Florian Klaempfl wrote on Sun, 18 Oct 2009:

Jonas Maebe schrieb:
Florian Klaempfl wrote on Sat, 17 Oct 2009:

Graeme Geldenhuys schrieb:
Would you mind explaining this - I never saw the benefit of a sealed
class.

From a compiler developers point of view, it makes optimization easier
under certain cases (e.g. virtual method calls).

FPC can already do this automatically for all classes in the entire
program with whole-program optimization. You don't need sealed classes
for this (they might slightly improve those optimizations,

I made a mistake here: they can't improve it. Since such a class won't be derived from even without the "sealed" specifier, the compiler can perform all those optimizations automatically already.

but I doubt
it will be noticeable in real life -- even doing it for an entire
program using WPO generally has no noticeable effects on speed, and only
marginal effects on code size).

True.

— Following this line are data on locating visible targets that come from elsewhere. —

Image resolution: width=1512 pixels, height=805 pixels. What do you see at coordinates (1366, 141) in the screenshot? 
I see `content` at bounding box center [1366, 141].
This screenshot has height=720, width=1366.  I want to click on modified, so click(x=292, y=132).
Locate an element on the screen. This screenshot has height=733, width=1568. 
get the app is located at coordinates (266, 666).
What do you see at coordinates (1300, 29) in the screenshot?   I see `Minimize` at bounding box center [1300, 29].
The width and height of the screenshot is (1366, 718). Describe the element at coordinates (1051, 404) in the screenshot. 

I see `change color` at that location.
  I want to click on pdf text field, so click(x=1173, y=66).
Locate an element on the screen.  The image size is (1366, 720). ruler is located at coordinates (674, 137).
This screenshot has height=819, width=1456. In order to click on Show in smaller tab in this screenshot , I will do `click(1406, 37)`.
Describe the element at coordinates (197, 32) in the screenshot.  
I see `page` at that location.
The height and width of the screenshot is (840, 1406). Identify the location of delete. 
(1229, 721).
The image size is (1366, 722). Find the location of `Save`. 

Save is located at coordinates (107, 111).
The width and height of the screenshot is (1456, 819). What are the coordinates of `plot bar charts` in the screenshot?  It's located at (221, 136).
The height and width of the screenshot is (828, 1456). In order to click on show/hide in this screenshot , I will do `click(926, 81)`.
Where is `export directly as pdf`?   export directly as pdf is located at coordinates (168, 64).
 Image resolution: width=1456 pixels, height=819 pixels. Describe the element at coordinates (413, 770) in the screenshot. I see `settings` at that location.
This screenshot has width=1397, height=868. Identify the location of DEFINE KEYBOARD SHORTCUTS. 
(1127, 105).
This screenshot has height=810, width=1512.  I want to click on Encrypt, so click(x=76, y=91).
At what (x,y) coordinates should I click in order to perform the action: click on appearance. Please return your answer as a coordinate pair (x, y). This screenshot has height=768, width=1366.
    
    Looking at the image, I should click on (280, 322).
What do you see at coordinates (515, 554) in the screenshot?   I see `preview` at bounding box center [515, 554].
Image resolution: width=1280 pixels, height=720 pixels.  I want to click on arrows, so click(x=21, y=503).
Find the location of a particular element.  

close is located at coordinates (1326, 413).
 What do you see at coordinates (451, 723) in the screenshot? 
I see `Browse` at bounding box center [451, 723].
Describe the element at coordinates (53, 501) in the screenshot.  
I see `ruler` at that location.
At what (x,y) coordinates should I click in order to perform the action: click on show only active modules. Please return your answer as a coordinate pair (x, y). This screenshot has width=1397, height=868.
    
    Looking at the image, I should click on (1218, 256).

But sealed requires no recompilations to do the optimization, so
it works always.

Declaring a class as "sealed" for optimization purposes is a micro-optimization that pollutes the source code. In that case, you'll probably have to revert that change again later if you or someone else does have to inherit from the class after all. It may also force people into using delegation rather than inheritance, and this in turn can cause problems if the sealed class is "unsealed" later on and new descendants are created after all (e.g., because they directly created a delegate of the "sealed" type since it couldn't be inherited from anyway).

Manually doing things that can be automated is almost never a good idea.